Only holders of record of the Company's common stock ("Common Stock") at
the close of business on April 29, 1999 (the "Record Date") are entitled to
notice of and to vote at the Annual Meeting.
RECENT DEVELOPMENTS; PROXY CONTEST
On May 24, 1999, The Monterey Stockholders Group LLC ("Monterey")
announced that it would solicit proxies to elect directors at the Company's
Annual Meeting, in opposition to the directors nominated by the Company's Board
of Directors. On June 1, 1999, Monterey filed preliminary proxy materials with
the Securities and Exchange Commission (the "SEC"). According to these
materials, Monterey proposes that the Company's stockholders elect Monterey's
nominees, Mark T. Smith, George F. Murphy, Jr., Jay Delahanty and Michael D.
Marks, as the directors of the Company at the Annual Meeting.
Your Board of Directors and management believe strongly that electing
Monterey's candidates is contrary to the best interests of the Company's
stockholders. YOUR BOARD OF DIRECTORS RECOMMENDS THAT YOU REJECT MONTEREY'S
CANDIDATES AND VOTE FOR THE BOARD'S NOMINEES ON THE ENCLOSED WHITE PROXY CARD.
PARTICIPANTS ON BEHALF OF THE COMPANY
As a result of the proxy contest initiated against the Company by
Monterey, the rules of the SEC require the Company to provide to its
stockholders certain additional information, including with respect to
participants (as defined in Schedule 14A promulgated pursuant to the Securities
Exchange Act of 1934, as amended).
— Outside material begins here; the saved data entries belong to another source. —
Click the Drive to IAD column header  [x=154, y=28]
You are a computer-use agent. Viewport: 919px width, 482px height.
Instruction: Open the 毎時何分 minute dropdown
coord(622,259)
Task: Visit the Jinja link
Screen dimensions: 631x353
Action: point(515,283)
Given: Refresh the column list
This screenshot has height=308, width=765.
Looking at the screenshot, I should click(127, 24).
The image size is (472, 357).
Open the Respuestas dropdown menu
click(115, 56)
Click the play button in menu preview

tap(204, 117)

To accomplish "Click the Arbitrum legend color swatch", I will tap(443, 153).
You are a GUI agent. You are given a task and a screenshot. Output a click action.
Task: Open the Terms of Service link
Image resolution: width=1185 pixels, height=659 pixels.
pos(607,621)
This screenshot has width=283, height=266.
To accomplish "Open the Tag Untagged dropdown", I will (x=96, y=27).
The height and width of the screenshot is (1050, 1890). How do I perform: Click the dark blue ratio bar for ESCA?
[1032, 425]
Pursuant to those rules, the members of the
Board of Directors are, and certain employees and agents of the Company may be
deemed to be, participants. Unless otherwise indicated below, the address of the
participants described below is the address of the Company's principal executive
offices. Except as indicated below, no participant has purchased or sold or
otherwise acquired or disposed of any shares of Common Stock of the Company in
the last two years. Information with respect to the participant's beneficial
ownership of the Company's Common Stock is as of June 1, 1999, but does not
reflect the Company's recent one-for-seven reverse stock split.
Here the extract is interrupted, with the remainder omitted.